L’hôtellerie n’est pas une diversification : c’est la synthèse naturelle de cet univers.

Surtout, LVMH est le seul du Top 10 à disposer d’une puissance financière capable d’absorber les coûts pharaoniques de l’hôtellerie sans menacer son bilan.

Pour les autres — Kering, Richemont, EssilorLuxottica — le risque est trop lourd, le retour sur investissement trop lent, les marges trop faibles.

Hermès, l’absent qui intrigue

Deuxième groupe mondial du luxe, Hermès est admiré pour sa discipline et sa cohérence. La maison ne fait que ce qu’elle maîtrise à 100 %. Or, l’hôtellerie, par nature, ne peut jamais être maîtrisée à 100 %. Entre météo, flux aérien, risques alimentaires ou un problème technique impactant l’actif (dégât des eaux, mur humide, climatisation…), trop de variables échappent au contrôle. Hermès préfère un univers de maîtrise absolue.

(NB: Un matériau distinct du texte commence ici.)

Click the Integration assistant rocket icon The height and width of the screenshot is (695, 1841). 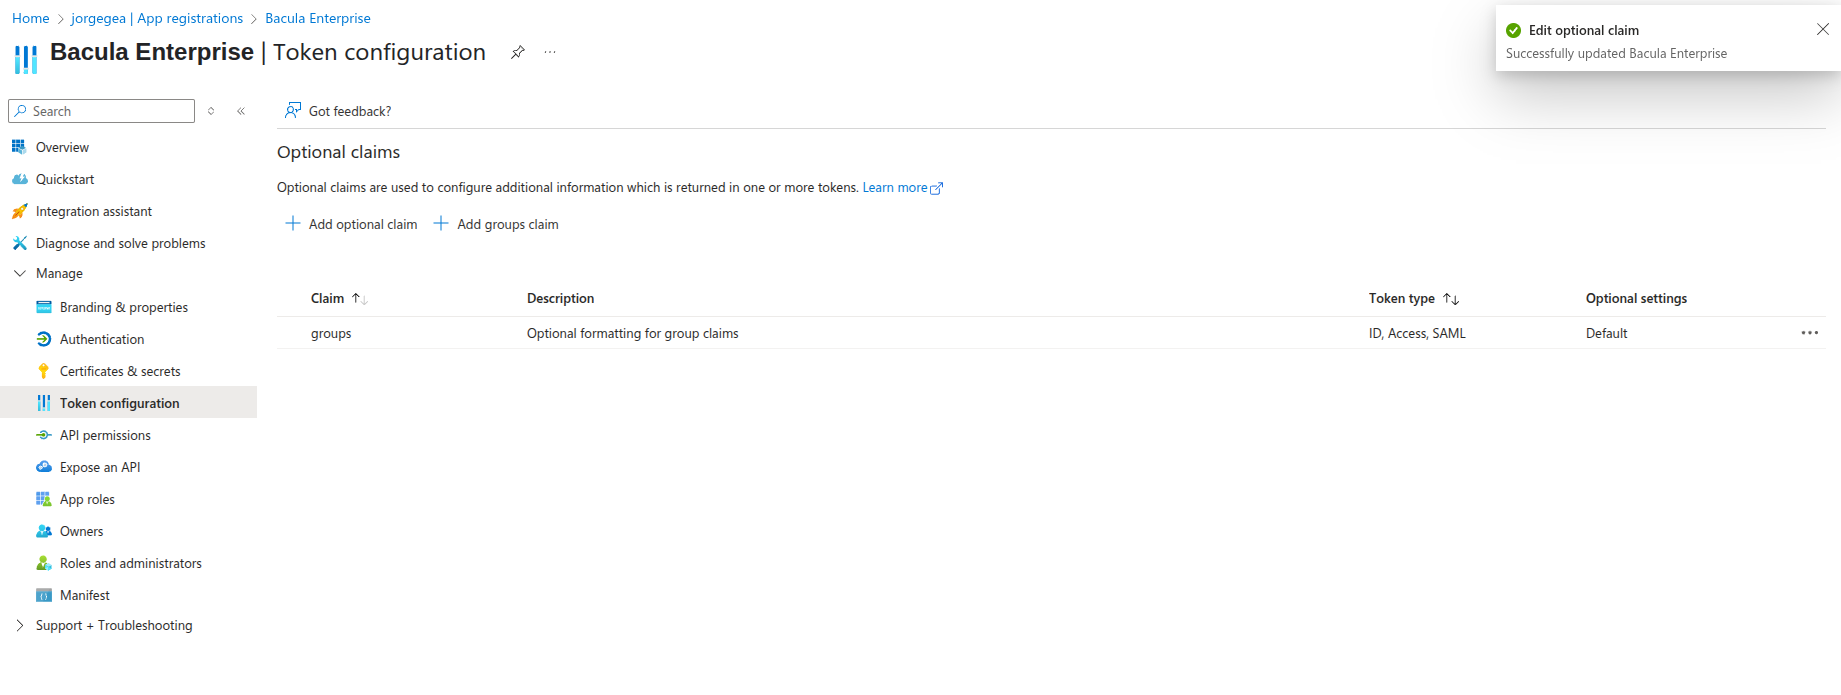[x=20, y=211]
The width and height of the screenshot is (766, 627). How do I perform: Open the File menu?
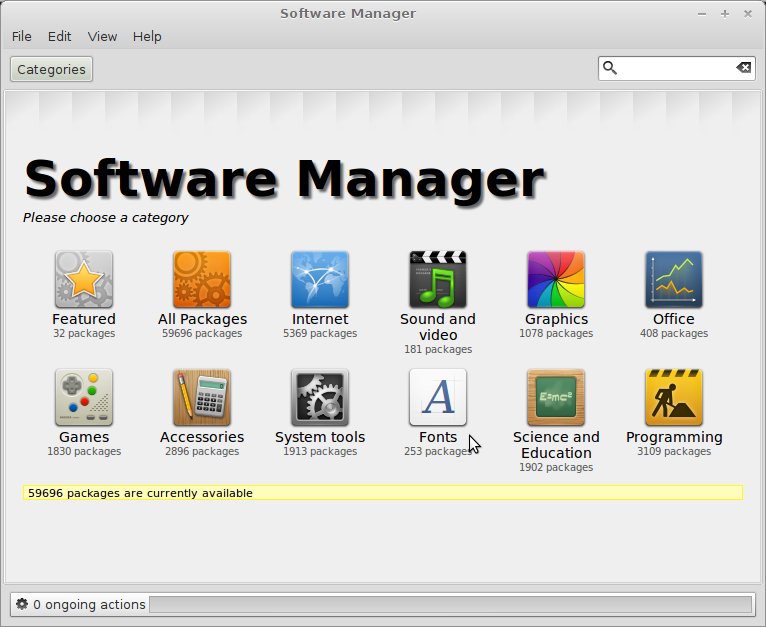(21, 36)
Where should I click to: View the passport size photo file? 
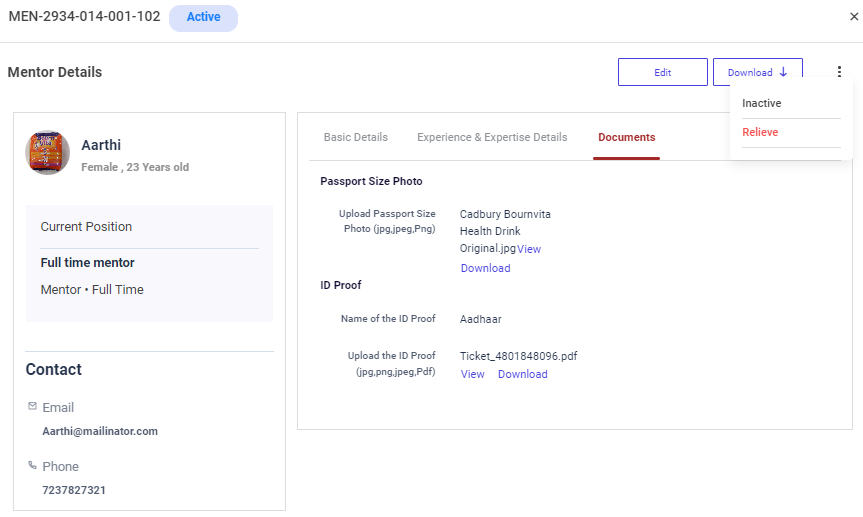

Kering : House of Dreams, mais pas House of Hospitality

Luca de Meo repositionne Kering autour des technologies immersives, des cultures émergentes, de l’artisanat local, de la beauté et de l’innovation matérielle. L’hôtellerie ? Aucune mention. Pourquoi ? Parce qu’elle est :

  • Trop lente.
  • Trop capitalistique.
  • Trop risquée.
  • Trop peu rentable.
  • Trop éloignée du cœur créatif de Kering.

En clair : l’hôtellerie est un luxe dont Kering ne peut — ni ne veut — se payer le rêve.

Les indépendants du luxe : des expériences sans lendemain

 (avant son absorption par LVMH Beauté)… Tous ont tenté l’aventure hôtelière. Aucun n’a construit une plateforme scalable, durable et intégrée. Preuve que sans vision long terme et sans marges suffisantes, l’hôtellerie n’est pas un levier naturel pour le luxe.

LVMH, seul en piste… pour combien de temps ?

LVMH peut se permettre l’hôtellerie. Les autres groupes ont choisi des combats plus rentables, plus modernes, plus scalables :

  • Tech & expérience digitale.
  • Beauté émergente.
  • Cultures locales.
  • Innovation.
  • Verticalisation.

Mais jusqu’à quand ? Dans un monde où les générations Z et Alpha veulent vivre le luxe plus que le posséder, où l’expérience prime sur l’objet, et où l’hospitalité incarne le stade ultime du storytelling, la question devient brûlante : combien de temps les géants du luxe pourront-ils ignorer le plus puissant des vecteurs expérientiels ?

LVMH a pris position. Les autres observent encore. Mais la tectonique du luxe pourrait bien les forcer, tôt ou tard, à entrer dans l’arène.